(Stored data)
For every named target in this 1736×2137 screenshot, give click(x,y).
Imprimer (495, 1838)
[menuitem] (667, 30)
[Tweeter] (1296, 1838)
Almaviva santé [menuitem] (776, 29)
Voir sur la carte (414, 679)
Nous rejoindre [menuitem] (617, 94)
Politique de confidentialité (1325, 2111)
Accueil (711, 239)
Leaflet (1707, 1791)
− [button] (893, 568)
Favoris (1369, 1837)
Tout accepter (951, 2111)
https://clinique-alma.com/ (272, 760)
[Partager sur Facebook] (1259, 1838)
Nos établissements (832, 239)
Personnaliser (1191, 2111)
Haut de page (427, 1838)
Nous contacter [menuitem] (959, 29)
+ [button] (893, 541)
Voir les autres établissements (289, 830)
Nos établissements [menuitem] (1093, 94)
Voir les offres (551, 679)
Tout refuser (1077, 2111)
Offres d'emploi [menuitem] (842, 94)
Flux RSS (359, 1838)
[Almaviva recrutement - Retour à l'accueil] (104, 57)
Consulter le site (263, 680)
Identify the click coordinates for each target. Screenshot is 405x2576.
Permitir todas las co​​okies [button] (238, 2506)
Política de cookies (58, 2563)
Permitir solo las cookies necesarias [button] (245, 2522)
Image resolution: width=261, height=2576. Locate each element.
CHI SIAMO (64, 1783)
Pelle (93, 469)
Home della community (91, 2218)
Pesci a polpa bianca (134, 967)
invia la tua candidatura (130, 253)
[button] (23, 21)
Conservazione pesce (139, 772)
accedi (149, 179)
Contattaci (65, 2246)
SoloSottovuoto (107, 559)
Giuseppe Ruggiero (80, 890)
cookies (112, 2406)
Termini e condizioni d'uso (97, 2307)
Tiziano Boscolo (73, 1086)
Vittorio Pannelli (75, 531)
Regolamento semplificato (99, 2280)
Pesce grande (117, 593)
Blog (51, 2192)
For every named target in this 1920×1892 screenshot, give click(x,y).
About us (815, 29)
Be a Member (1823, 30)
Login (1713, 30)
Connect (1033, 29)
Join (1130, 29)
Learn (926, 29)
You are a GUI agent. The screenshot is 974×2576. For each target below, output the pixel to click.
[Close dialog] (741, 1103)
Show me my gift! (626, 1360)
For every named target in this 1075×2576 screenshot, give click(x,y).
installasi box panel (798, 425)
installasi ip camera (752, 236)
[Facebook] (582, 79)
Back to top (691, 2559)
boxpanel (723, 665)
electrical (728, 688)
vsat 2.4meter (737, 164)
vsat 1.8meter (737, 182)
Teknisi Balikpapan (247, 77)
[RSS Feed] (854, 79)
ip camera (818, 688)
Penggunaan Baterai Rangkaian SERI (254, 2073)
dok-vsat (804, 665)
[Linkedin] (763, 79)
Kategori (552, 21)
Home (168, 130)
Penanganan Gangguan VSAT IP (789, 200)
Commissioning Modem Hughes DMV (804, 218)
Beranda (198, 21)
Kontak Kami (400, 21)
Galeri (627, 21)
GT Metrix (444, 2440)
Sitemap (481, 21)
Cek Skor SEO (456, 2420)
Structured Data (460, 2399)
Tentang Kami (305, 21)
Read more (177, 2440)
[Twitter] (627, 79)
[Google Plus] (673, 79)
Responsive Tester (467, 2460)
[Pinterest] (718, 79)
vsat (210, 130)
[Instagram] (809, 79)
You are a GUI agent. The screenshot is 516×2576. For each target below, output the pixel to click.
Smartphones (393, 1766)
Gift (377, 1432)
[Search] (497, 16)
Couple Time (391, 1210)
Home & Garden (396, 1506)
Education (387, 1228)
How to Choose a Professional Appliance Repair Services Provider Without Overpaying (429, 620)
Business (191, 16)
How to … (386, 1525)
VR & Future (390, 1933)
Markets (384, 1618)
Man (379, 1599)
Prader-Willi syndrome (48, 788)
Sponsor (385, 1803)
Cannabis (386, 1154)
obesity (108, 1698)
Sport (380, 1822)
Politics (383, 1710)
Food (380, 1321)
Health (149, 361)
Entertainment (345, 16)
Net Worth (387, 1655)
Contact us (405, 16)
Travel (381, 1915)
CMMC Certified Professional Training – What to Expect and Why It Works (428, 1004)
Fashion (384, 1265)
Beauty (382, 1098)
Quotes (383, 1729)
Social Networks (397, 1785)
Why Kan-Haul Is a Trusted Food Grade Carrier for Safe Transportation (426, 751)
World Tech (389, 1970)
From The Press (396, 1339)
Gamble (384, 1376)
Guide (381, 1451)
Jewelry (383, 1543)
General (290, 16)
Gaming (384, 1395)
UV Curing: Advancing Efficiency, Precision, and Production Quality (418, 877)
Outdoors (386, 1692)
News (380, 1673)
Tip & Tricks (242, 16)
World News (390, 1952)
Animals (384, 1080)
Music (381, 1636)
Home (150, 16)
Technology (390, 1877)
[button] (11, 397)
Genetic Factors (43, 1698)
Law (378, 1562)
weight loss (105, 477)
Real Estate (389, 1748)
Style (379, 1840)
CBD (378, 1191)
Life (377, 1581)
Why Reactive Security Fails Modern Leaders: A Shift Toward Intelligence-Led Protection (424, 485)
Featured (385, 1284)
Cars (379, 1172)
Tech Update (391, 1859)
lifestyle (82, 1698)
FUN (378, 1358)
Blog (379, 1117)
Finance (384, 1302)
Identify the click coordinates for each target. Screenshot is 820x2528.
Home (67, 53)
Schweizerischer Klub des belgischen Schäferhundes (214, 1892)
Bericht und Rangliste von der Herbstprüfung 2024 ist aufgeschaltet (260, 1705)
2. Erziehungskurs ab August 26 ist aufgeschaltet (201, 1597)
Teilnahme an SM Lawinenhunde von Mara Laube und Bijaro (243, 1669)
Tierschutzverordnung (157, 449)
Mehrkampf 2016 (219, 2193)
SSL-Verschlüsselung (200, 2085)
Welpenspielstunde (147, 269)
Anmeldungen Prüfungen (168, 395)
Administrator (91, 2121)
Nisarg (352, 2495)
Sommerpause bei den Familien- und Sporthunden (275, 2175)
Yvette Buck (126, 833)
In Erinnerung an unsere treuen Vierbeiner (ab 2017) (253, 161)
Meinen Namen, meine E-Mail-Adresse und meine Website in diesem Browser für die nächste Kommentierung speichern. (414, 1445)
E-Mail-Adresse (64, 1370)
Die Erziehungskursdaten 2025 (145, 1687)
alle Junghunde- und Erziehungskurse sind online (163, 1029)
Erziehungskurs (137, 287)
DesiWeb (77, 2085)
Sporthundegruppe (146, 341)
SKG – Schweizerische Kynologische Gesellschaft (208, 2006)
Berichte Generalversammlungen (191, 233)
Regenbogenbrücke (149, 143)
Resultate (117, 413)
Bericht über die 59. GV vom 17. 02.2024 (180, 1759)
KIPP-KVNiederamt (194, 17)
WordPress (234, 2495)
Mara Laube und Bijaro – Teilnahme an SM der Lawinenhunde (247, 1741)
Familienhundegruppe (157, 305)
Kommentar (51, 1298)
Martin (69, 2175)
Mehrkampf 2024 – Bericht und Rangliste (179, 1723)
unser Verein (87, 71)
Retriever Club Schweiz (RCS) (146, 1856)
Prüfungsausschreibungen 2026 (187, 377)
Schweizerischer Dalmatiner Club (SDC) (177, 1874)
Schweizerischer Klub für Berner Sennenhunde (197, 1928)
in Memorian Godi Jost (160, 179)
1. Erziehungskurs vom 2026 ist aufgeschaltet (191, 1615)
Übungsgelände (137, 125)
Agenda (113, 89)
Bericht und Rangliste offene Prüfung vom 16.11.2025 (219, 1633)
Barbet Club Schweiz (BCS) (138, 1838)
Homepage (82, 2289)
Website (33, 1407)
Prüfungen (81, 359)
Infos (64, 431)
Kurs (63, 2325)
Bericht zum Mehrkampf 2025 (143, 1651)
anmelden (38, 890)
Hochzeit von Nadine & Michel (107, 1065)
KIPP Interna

### What is needed:
Copy all lines from the data that hold the word "button".

### Task solution:
− [button] (893, 568)
+ [button] (893, 541)
Permitir todas las co​​okies [button] (238, 2506)
Permitir solo las cookies necesarias [button] (245, 2522)
[button] (23, 21)
[button] (11, 397)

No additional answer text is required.